• **WRITTEN TASK**
Render every record from the line containing "Expand the Respond With selector chevron" down to the line containing "892x525 pixels." as a JSON list of strings, one string per line, leaving out any blank lines.

# ENTRIES PROVIDED start

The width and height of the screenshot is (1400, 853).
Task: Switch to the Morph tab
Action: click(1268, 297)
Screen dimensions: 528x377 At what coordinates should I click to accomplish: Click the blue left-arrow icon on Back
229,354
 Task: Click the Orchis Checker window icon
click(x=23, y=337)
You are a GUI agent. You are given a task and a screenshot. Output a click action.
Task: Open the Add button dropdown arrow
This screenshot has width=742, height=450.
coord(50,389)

# ENTRIES PROVIDED end
# ENTRIES PROVIDED start

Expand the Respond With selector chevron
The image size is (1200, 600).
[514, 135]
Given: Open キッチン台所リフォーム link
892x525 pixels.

# ENTRIES PROVIDED end

• **RESULT BELOW**
[
  "Expand the Respond With selector chevron",
  "The image size is (1200, 600).",
  "[514, 135]",
  "Given: Open キッチン台所リフォーム link",
  "892x525 pixels."
]